From b8a946291b130e3d1fe5f92c4d79a20443ca82c2 Mon Sep 17 00:00:00 2001
From: Dilip Kumar <dilip.kumar@enterprisedb.com>
Date: Fri, 25 Aug 2023 05:16:54 +0000
Subject: [PATCH v5] New WAL record for checkpoint redo location

Currently, for non shutdown checkpoints the checkpoint.redo
LSN cannot be accurately detected while processing the WAL.
Although we have a checkpoint WAL record containing the exact
redo LSN, other WAL records may be inserted between the redo
LSN and the actual checkpoint record.

So while processing the WAL, If we want to stop exactly at the
that LSN then we can't do that because we would have already
processed some extra records that got added after the redo LSN.

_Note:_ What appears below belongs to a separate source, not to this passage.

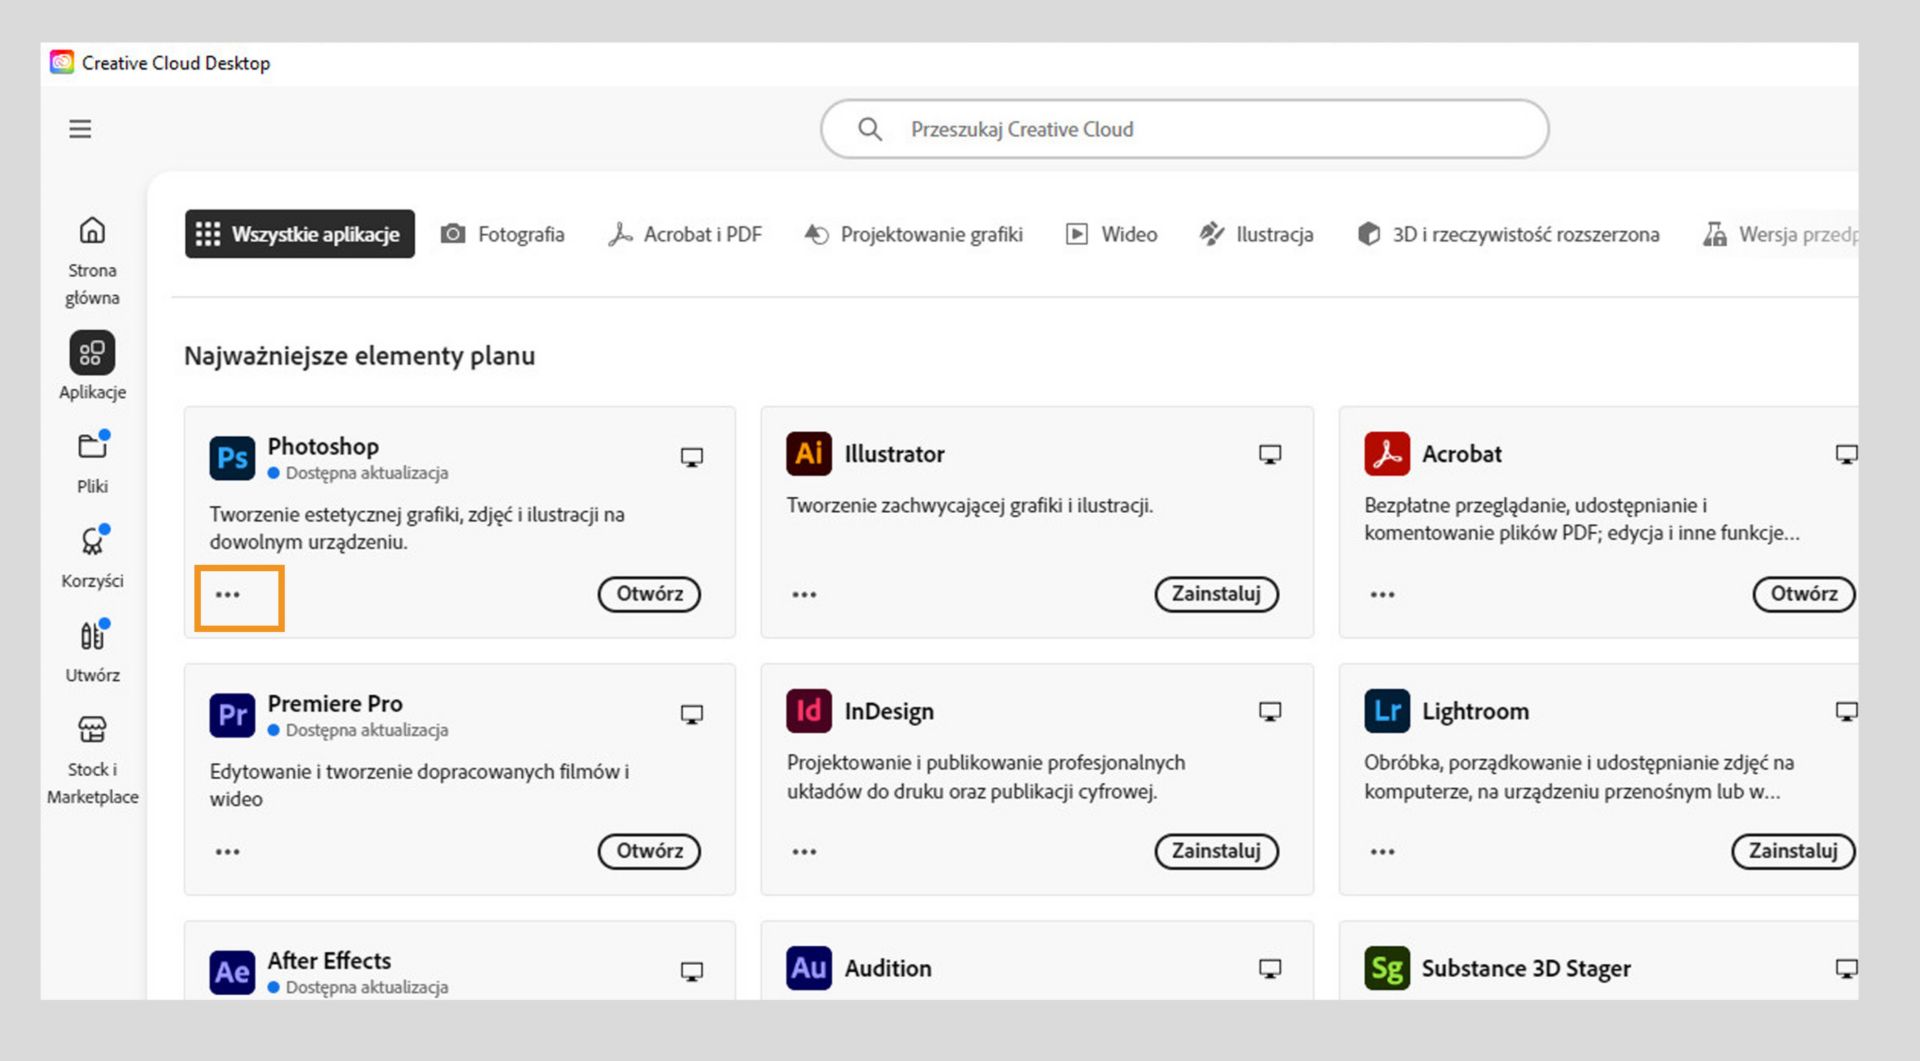Click the desktop monitor icon on InDesign card
The height and width of the screenshot is (1061, 1920).
pos(1269,711)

The patch inserts a special WAL record named CHECKPOINT_REDO
WAL, and the redo location is set at the start LSN of this record.

However for shutdown checkpoint we don't need this special record
because during shutdown there could not be any concurrent WAL
insertion so the shutdown checkpoint record should always be at the
redo location.
---
 .../pg_walinspect/expected/pg_walinspect.out  | 11 ++++
 contrib/pg_walinspect/sql/pg_walinspect.sql   |  7 +++
 src/backend/access/rmgrdesc/xlogdesc.c        |  7 +++
 src/backend/access/transam/xlog.c             | 60 ++++++++++++++-----
 src/backend/replication/logical/decode.c      |  1 +
 src/include/catalog/pg_control.h              |  1 +
 6 files changed, 71 insertions(+), 16 deletions(-)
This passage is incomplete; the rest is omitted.